Demographic characters and SWI scores of the subject groups

MSA-P (n=11) PD (n=30) Controls (n=30)
Demograhic characteristics
 Mean (SD) age (years) 61.3 (5.8) 62 (8.8) 60.2 (7.1)
 Male/Female 3/8 14/16 14/16
 Mean (SD) disease duration (years) 2.4 (1.9) 1.9 (1.48)
Putaminal hypointensity, N × 2
 Grade 0 0 32 36
 Grade 1 10 27 23
 Grade 2 6 1 1
 Grade 3 6 0 0
  Higher score (mean ± SD) 2.18 ± 0.68* 0.47 ± 0.51 0.43 ± 0.57
  Mean score (mean ± SD) 1.81 ± 0.75* 0.48 ± 0.52 0.42 ± 0.53
*

p<0.001 vs. PD and Controls.

N: number of the putamen evaluated, SD: standard deviation, SWI: susceptibility weighted imaging, MSA-P: multiple systematrophy.

Figure 2.

Figure 2

A 51-year-old male with parkinsonian variant of multiple system atrophy. Axial SWI (A) shows marked hypointensity in right putamen (Grade 2). On T2-weighted image (B), putaminal hypointensity is subtle compared with SWI. SWI: susceptibility weighted imaging.

Discussion

Assessing the “posterolateral” putaminal margin is important for distinguishing patients with MSA-p from those with PD in the early disease stages.2,10,11 Pathologic study indicates that patients with MSA-p display neuronal cell loss, gliosis, and ferritin and Fe (3+) deposition predominantly in the posterior areas of the putamen.12,13,14 Several studies have shown that a posterolateral hyperintense rim corresponding to gliosis is the hallmark of putaminal abnormality on MRI.15,16 However, the slit-like hyperintense rim is present in normal subjects, especially in 3 Tesla MRI, after which it becomes increasingly vague.17,18 In our cases, a posterolateral hyperintense rim was not a better marker of MSA-p than putaminal hypointensity due to its relatively low sensitivity, especially in early stages of the disease.

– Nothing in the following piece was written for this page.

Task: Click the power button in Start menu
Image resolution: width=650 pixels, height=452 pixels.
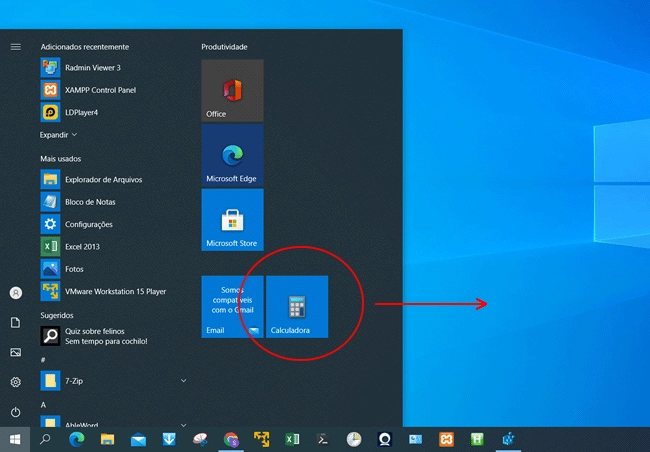Action: click(15, 412)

A pilot study using 1.5T MRI provided evidence for the diagnostic potential of SWI in differentiating PD, PSP, and MSA-p groups.19 However, in contrast to our results, putaminal hypointensity on SWI did not differentiate MSA-p and PD. According to their grading system, the putaminal signal abnormalities were focused only on the signal intensity. The characteristic pattern of putaminal mineralization with a lateral to medial gradient was ignored. In our experience, isolated lineal hypointensity in the lateral putaminal margin without a posterolateral gradient on SWI is a nonspecific finding and is commonly observed in age-related physiological mineralization. Our data suggest that the pattern consisting of posterolateral putaminal hypointensity with a striking lateral to medial gradient on SWI is a highly specific sign of MSA-p.

The characteristic putaminal hypointensity on SWI was observed in most of the MSA-p patients with early disease stage. This finding suggests that putaminal iron deposition can occur early in the disease process, which coincides with previous pathological observations.12 This may also explain why we did not observe a relationship between putaminal signal loss and disease duration.

Our study is limited by the absence of pathologic diagnosis. The lack of postmortem definite diagnosis increases the likelihood of misdiagnosis in some patients. Two patients with MSA did not reveal abnormal findings on SWI, although their clinical symptoms were consistent with MSA-p. Previous studies also reported a lack of abnormality on T2*W sequences for some patients.3 Additional studies that evaluate SWI-pathologic correlations with larger samples are still needed.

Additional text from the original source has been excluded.